Ini benar-benar permohonan.
            Citra terdiam sejenak. Meredam nyeri yang tiba-tiba menyeruak ke permukaan. “Dia orang pertama yang mengenalkanku pada cinta, dan patah hati pertama, sekaligus terhebat.” Kata demi kata dari buku usang itu terus bergulir dari suara mungil Citra.
            David terbelalak. Sekarang ia melahap wajah cantik itu dengan mata yang semakin menyalang. “Dia itu cinta monyet. Tapi kamu masih saja---“
            “Itu karena dia yang pertama.”
            David memalingkan muka dengan gerakan tak sabar. Luar biasa tak habis pikir dengan gadis di sampingnya ini. Detik selanjutnya, hening kembali menari-nari bersama angin yang berembus. Setidaknya tak ada yang bersuara sampai David bangkit dan berdiri di samping white board. “Lihat dan dengarkan aku, Cit.” Sebelah tangan lelaki itu menggantung di pangkal white board.
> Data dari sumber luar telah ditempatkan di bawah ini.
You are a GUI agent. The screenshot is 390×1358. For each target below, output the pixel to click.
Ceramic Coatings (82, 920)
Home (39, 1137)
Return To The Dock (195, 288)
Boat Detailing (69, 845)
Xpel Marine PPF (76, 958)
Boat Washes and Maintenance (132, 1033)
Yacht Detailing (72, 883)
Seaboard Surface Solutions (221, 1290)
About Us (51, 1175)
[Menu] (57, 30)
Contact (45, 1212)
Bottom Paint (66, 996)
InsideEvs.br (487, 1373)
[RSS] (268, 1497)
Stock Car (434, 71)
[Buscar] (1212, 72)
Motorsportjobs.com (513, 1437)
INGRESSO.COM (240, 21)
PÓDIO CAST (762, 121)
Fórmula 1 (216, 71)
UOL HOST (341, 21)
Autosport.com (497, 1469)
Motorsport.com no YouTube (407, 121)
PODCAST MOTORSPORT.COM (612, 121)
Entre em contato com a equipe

Sesekali ia mengusap peluh yang mulai mengalir di pelipisnya.
            Citra menengadah menatap David. Siap mendengar dengan saksama.
            Sialnya, David tak mampu menahan eskpresi geli karena gerakan patuh Citra.
            “Kenapa Dave?”
            David menggeleng. Lagi, ia menatap Citra. Namun kali ini dengan tatapan yang lembut seperti biasanya, seperti biasanya selama tiga tahun, bukan tatapan membunuh seperti akhir-akhir ini. Lelaki itu menggaruk-garuk kepala yang tak gatal, tampak salah tingkah dengan kalimat yang akan diucapkannya. “Jika kamu mengizinkan, aku akan jadi orang terakhir dan menutup semua luka itu.”
            Pernyataan mendadak dari David menabuh jantungnya dengan sangat keras. Tatapannya masih terarah pada David yang tampak hendak meneruskan ucapannya.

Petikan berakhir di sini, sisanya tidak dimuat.